Arte urbana militante
Quem costuma andar por Ceilândia deve ter visto algum grafite de Elom, que tem o dia a dia das ruas da cidade como a identidade da sua arte. “O meu grafite é direcionado para o propósito de educar, socializar e resgatar a autoestima de crianças e adolescentes em situação de risco, para os quais também ministro aulas de desenho”, explica o artista. A busca de Elom sempre foi por um olhar positivo sobre Ceilândia. Para ele, o lado bom da cidade é justamente a rica cultura que pulsa nas quebradas. O ceilandense também enxerga a falta de investimento e incentivo como um dos principais problemas do cenário cultural da cidade. Para Elom, deixar um legado artístico às gerações futuras da Ceilândia é o maior desafio.
Rock na veia
Agente cultural de longa data de Ceilândia, Ari de Barros começou a frequentar a cidade ainda nos anos 1970, quando fazia trabalhos sociais por lá. O envolvimento foi crescendo até que decidiu se mudar de vez para a região administrativa.Em 1986, foi um dos fundadores de um dos eventos mais tradicionais da cidade, o Festival revolução e rock (Ferrock), que está na 36ª edição, com histórico de passagens de grandes nomes do rock nacional e internacional, como Angra, Krisiun e Johnny Winter.

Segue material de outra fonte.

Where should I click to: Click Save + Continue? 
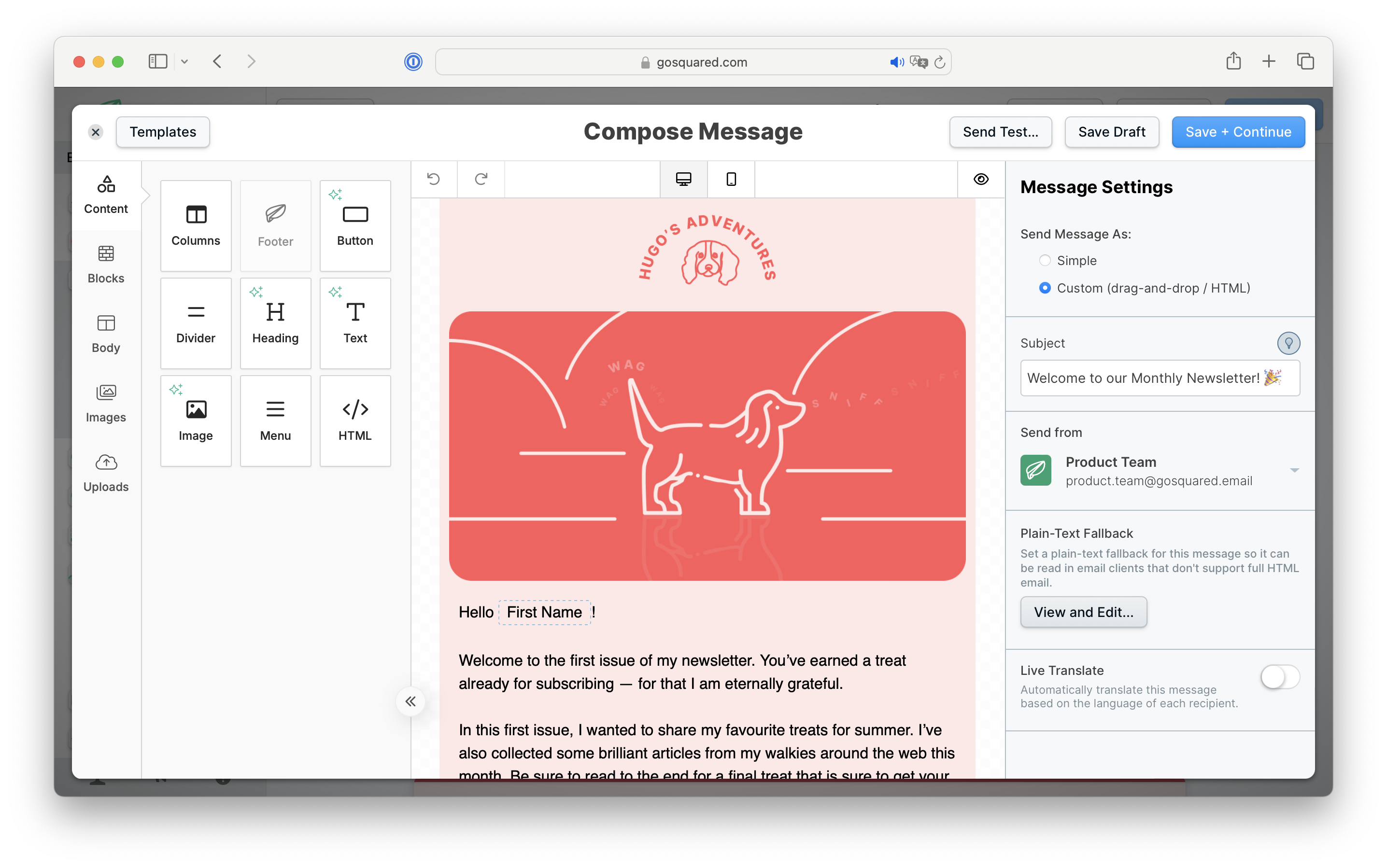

O Ferrock, que Ari até hoje ajuda a produzir anualmente, faz parte do calendário cultural da cidade. Inclusive, dá nome à praça onde ocorreu a primeira edição do festival, no P Norte. Sobre o cenário cultural da cidade, Ari se orgulha da diversidade. Ele ressalta o grande número de produções de Ceilândia, e é otimista com as novas gerações: “Muita gente nova está trabalhando para levar para frente o legado que nós, os mais velhos, construímos ao longo de décadas”.
Pela inclusão artística
Morador de Ceilândia desde que nasceu, Francisco de Assis Chagas Filho, mais conhecido como Neném, sabe da potência cultural da cidade como poucos. “Ceilândia inspira cultura a todos os seus moradores e a todos que a visitam. Aqui, todo mundo tem um amigo artista ou engajado em algum projeto cultural, seja ele para fins de entretenimento, inclusão ou capacitação”, conta Neném, que é produtor cultural e conselheiro de cultura de Ceilândia. O lugar preferido dele em Ceilândia é a Casa do Cantador, a qual frequenta desde a inauguração, em 1986. Foi lá que começou a se aproximar dos poetas e da diversidade artística ceilandense. O maior desafio para a classe cultural da cidade, segundo Neném, é a conclusão do Centro cultural de Ceilândia, esperada há mais de três décadas. Mas não é só isso: “Como conselheiro cultural, vejo a necessidade de políticas públicas que incluam mais agentes da nossa cidade, pois os últimos editais (do governo) se mostraram insuficientes para uma região com tantos artistas”.
Um multi-artista
Ele carrega a cidade no próprio nome e usa várias linguagens artísticas para falar dos direitos à cidade, à imagem e ao transporte coletivo. Gu da Cei desenvolve o seu trabalho artístico pela intervenção urbana, performance, instalação, vídeo e fotografia. Vencedor do prêmio de arte contemporânea Transborda Brasília, em 2018, o jovem de 24 anos coleciona mais de 20 exposições no DF e em outros estados. Cria de Ceilândia, Gu tem nas ruas da cidade fonte de inspiração para desempenhar o trabalho e intervir e provocar reflexões nos espaços públicos do Distrito Federal. “O cenário cultural de Ceilândia é muito rico. O que eu sinto falta é de uma rede conectada de artistas da cidade. Juntos seríamos mais forte”, avalia o artista.